| SOURCE MATERIAL |
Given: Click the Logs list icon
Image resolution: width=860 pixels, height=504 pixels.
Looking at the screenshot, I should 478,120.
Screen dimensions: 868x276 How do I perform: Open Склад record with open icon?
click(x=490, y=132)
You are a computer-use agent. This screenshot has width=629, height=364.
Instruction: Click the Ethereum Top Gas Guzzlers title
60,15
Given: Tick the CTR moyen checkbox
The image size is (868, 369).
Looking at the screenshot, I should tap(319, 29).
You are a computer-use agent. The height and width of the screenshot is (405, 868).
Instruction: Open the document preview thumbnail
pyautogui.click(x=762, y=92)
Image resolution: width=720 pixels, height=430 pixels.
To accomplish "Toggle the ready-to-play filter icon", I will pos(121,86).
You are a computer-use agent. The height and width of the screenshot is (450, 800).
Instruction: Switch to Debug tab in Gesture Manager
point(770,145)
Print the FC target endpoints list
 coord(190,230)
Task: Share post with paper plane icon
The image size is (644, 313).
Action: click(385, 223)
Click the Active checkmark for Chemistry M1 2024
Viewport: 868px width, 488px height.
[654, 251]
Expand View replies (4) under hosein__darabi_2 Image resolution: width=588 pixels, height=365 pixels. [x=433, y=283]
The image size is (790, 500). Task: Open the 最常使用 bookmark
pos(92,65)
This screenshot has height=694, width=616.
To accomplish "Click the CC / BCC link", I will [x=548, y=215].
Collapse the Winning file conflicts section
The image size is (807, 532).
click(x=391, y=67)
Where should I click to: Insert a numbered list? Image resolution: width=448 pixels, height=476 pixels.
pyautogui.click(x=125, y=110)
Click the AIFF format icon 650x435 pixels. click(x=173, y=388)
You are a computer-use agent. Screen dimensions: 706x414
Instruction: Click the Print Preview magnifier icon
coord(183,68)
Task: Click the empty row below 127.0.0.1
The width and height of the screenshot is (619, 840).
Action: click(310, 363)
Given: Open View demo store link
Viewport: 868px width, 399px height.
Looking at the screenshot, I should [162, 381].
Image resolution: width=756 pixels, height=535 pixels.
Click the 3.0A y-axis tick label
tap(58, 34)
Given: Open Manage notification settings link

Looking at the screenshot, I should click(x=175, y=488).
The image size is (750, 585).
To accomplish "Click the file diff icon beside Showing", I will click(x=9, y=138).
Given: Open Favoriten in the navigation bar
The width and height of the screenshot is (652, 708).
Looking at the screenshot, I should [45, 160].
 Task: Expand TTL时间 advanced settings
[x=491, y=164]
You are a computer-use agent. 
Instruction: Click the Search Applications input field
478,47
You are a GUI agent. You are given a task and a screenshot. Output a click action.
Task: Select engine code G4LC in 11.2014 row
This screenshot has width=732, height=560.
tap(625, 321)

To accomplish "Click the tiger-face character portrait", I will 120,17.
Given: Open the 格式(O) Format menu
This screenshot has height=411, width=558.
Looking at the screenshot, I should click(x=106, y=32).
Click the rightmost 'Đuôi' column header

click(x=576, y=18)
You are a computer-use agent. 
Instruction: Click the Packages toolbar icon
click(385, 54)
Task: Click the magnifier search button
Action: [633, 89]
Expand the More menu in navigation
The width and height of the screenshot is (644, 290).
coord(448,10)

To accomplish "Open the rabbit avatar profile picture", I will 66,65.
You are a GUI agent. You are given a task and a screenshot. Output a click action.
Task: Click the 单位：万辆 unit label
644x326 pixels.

| PROBLEM STATEMENT |
Every entry needs to be written out again, exactly as given.

| SOLUTION FOR THIS EXERCISE |
Given: Click the Logs list icon
Image resolution: width=860 pixels, height=504 pixels.
Looking at the screenshot, I should 478,120.
Screen dimensions: 868x276 How do I perform: Open Склад record with open icon?
click(x=490, y=132)
You are a computer-use agent. This screenshot has width=629, height=364.
Instruction: Click the Ethereum Top Gas Guzzlers title
60,15
Given: Tick the CTR moyen checkbox
The image size is (868, 369).
Looking at the screenshot, I should tap(319, 29).
You are a computer-use agent. The height and width of the screenshot is (405, 868).
Instruction: Open the document preview thumbnail
pyautogui.click(x=762, y=92)
Image resolution: width=720 pixels, height=430 pixels.
To accomplish "Toggle the ready-to-play filter icon", I will pos(121,86).
You are a computer-use agent. The height and width of the screenshot is (450, 800).
Instruction: Switch to Debug tab in Gesture Manager
point(770,145)
Print the FC target endpoints list
 coord(190,230)
Task: Share post with paper plane icon
The image size is (644, 313).
Action: click(385, 223)
Click the Active checkmark for Chemistry M1 2024
Viewport: 868px width, 488px height.
[654, 251]
Expand View replies (4) under hosein__darabi_2 Image resolution: width=588 pixels, height=365 pixels. [x=433, y=283]
The image size is (790, 500). Task: Open the 最常使用 bookmark
pos(92,65)
This screenshot has height=694, width=616.
To accomplish "Click the CC / BCC link", I will [x=548, y=215].
Collapse the Winning file conflicts section
The image size is (807, 532).
click(x=391, y=67)
Where should I click to: Insert a numbered list? Image resolution: width=448 pixels, height=476 pixels.
pyautogui.click(x=125, y=110)
Click the AIFF format icon 650x435 pixels. click(x=173, y=388)
You are a computer-use agent. Screen dimensions: 706x414
Instruction: Click the Print Preview magnifier icon
coord(183,68)
Task: Click the empty row below 127.0.0.1
The width and height of the screenshot is (619, 840).
Action: click(310, 363)
Given: Open View demo store link
Viewport: 868px width, 399px height.
Looking at the screenshot, I should [162, 381].
Image resolution: width=756 pixels, height=535 pixels.
Click the 3.0A y-axis tick label
tap(58, 34)
Given: Open Manage notification settings link

Looking at the screenshot, I should click(x=175, y=488).
The image size is (750, 585).
To accomplish "Click the file diff icon beside Showing", I will click(x=9, y=138).
Given: Open Favoriten in the navigation bar
The width and height of the screenshot is (652, 708).
Looking at the screenshot, I should [45, 160].
 Task: Expand TTL时间 advanced settings
[x=491, y=164]
You are a computer-use agent. 
Instruction: Click the Search Applications input field
478,47
You are a GUI agent. You are given a task and a screenshot. Output a click action.
Task: Select engine code G4LC in 11.2014 row
This screenshot has width=732, height=560.
tap(625, 321)

To accomplish "Click the tiger-face character portrait", I will 120,17.
Given: Open the 格式(O) Format menu
This screenshot has height=411, width=558.
Looking at the screenshot, I should click(x=106, y=32).
Click the rightmost 'Đuôi' column header

click(x=576, y=18)
You are a computer-use agent. 
Instruction: Click the Packages toolbar icon
click(385, 54)
Task: Click the magnifier search button
Action: [633, 89]
Expand the More menu in navigation
The width and height of the screenshot is (644, 290).
coord(448,10)

To accomplish "Open the rabbit avatar profile picture", I will 66,65.
You are a GUI agent. You are given a task and a screenshot. Output a click action.
Task: Click the 单位：万辆 unit label
644x326 pixels.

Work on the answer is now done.